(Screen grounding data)
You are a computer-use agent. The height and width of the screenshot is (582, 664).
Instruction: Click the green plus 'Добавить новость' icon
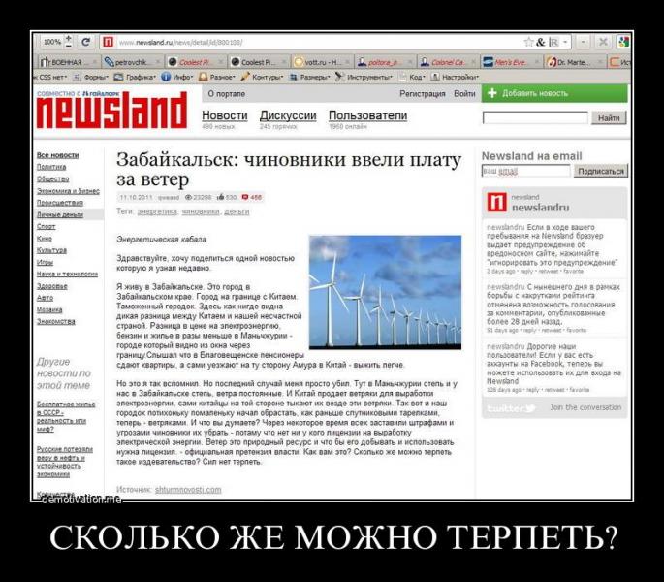click(x=493, y=93)
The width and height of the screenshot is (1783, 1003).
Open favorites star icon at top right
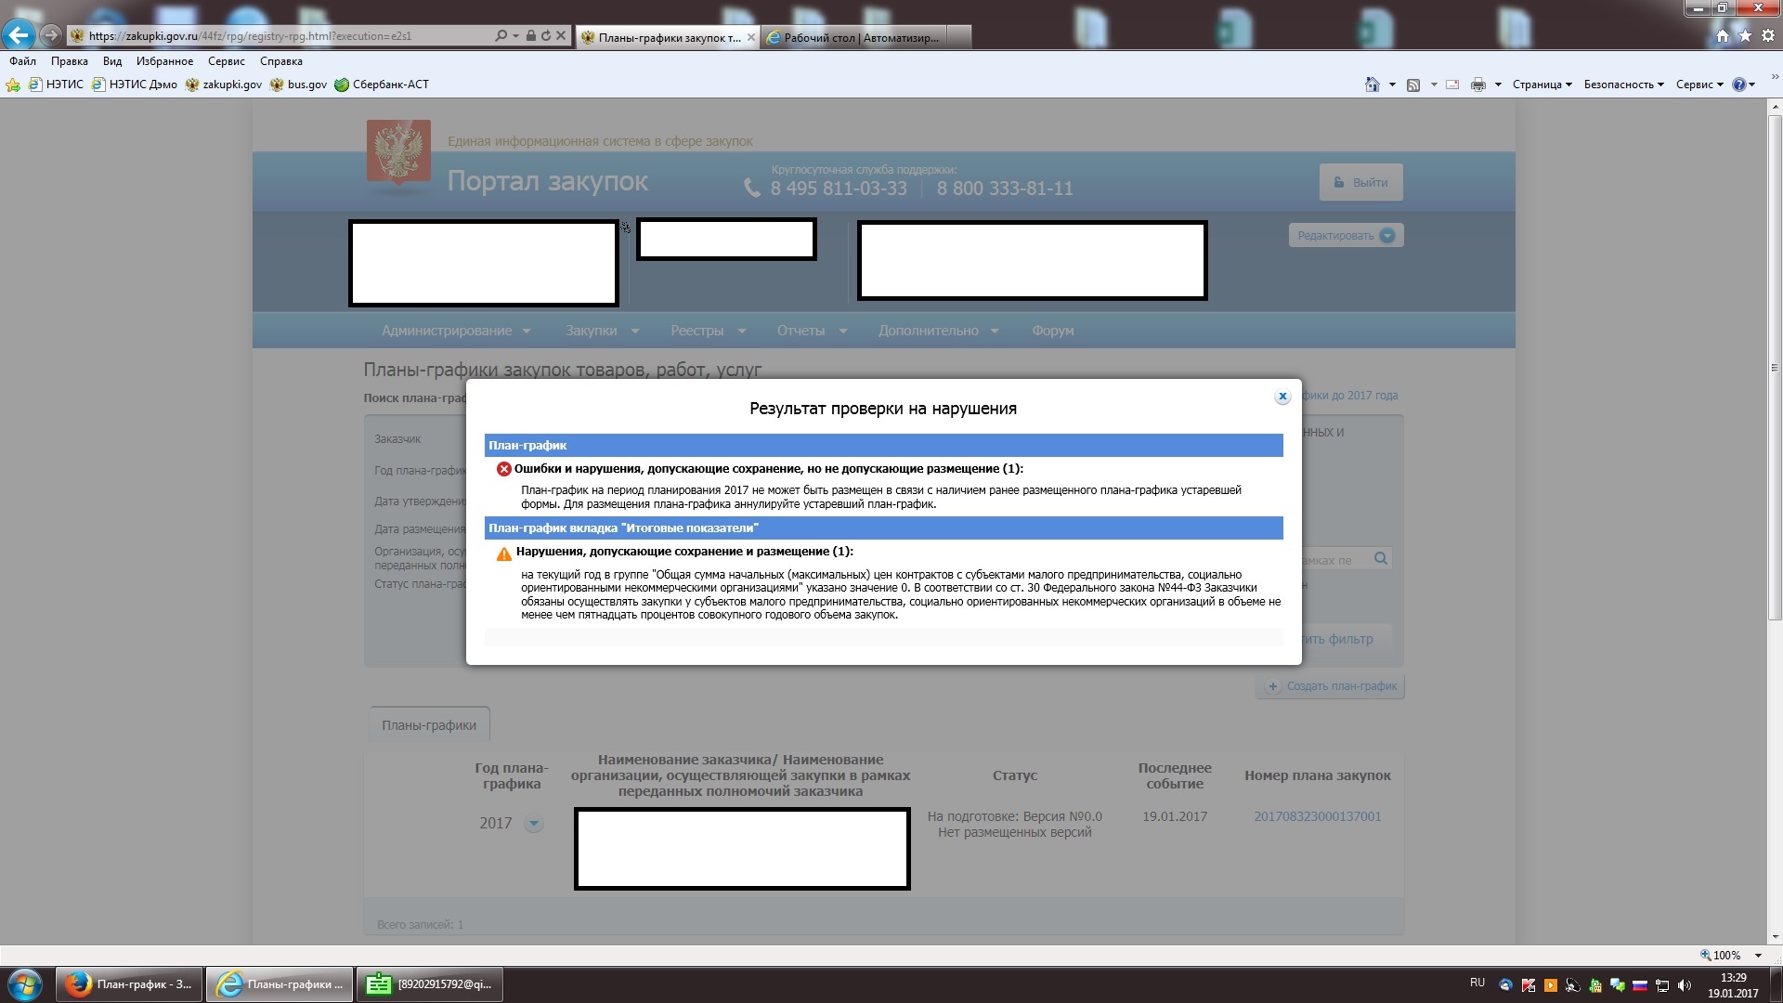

Exercise requirements: Format the data above as a JSON list of strings with one string per line, skipping blank lines. Leave the pictures out.

Output below:
[
  "You are a computer-use agent. The height and width of the screenshot is (582, 664).",
  "Instruction: Click the green plus 'Добавить новость' icon",
  "click(x=493, y=93)",
  "The width and height of the screenshot is (1783, 1003).",
  "Open favorites star icon at top right"
]